Si la centrale voit le jour, « les touristes ne viendront plus à Lamu. Ce sera comme il y a quelques années en arrière », anticipe l’oncle de Thabit, Ali Sultan. Quand il ne pêche pas, Ali Sultan transporte les touristes dans son petit bateau baptisé « Lamu Uber »…

– Patrimoine en danger –

Le gouvernement kényan assure que l’installation est nécessaire à la croissance économique de cette partie du pays, et met en avant l’utilisation de telles centrales dans des pays très développés.

Mais les détracteurs du projet soulignent une décision à contre-courant des efforts mondiaux en faveur des énergies renouvelables. D’autant que le Kenya fait figure de leader dans ce domaine, ses besoins électriques étant majoritairement fournis par l’hydroélectrique, la géothermie et l’éolien.

L’association Greenpeace assure que la centrale à charbon va accroître la pollution de l’air et provoquer des pluies acides tandis que les pompes utilisées pour son système de refroidissement auront un impact négatif sur la faune et les coraux.

Le comité de l’Unesco pour le patrimoine mondial, qui doit se réunir en juillet en Azerbaïdjan, a appelé la semaine dernière à l’arrêt du projet.

D’un montant de deux milliards de dollars, la centrale est quasi intégralement financée par la Chine et doit être exploitée par Amu Power, une joint-venture entre une entreprise kényane et la société omanaise Gulf Energy.

La centrale fait partie d’un projet de développement beaucoup plus important qui prévoit la construction d’un port, d’axes routiers et d’un oléoduc destinés principalement à transporter le pétrole brut sud-soudanais et faciliter l’approvisionnement en marchandises de l’Ethiopie.

Le projet, baptisé Lapsset (acronyme anglais de Couloir de transport Ethiopie-Soudan du Sud-Port de Lamu) et destiné à développer le nord-est du pays et à désengorger le port de Mombasa plus au sud, est en cours de travaux. La construction d’un des quais du futur port est quasiment terminée.

– Etat condamné –

Cet ambitieux projet a déjà des conséquences environnementales selon les pêcheurs locaux, qui expliquent qu’un récif corallien des environs est recouvert de sédiments et a été déserté par les poissons. En 2018, un tribunal a condamné le gouvernement, qui a fait appel, à verser quelque 18 millions de dollars de compensation à 4.500 pêcheurs.

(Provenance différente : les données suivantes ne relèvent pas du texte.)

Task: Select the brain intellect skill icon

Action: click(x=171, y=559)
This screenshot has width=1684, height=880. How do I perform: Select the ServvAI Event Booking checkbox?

La semaine dernière, l’Institut d’analyse économique et financière de l’énergie (IEEFA – installé aux Etats-Unis) a assuré que l’électricité produite par la centrale de Lamu coûterait 10 fois plus que prévu initialement, en raison des prix du charbon et d’anticipations de production trop optimistes.

Même le gouvernement, dans un document de prospective sur l’énergie dans le pays entre 2017 et 2037, mettait en garde contre une possible « sous-utilisation importante » de la centrale en cas de stabilisation de la croissance du pays au rythme actuel, pourtant de plus de 5%.

Pour Amu Power, le projet est viable économiquement et s’appuie sur des technologies récentes moins polluantes.

Pas suffisant pour convaincre les habitants, à l’image de Khadija Shekuwe Famau, qui milite au sein de Save Lamu (« Sauver Lamu »), une association locale contre la centrale.

« Le Lapsset a un impact important mais au moins on peut comprendre (l’intérêt du projet). Mais le charbon, il n’y a rien qui puisse le justifier ».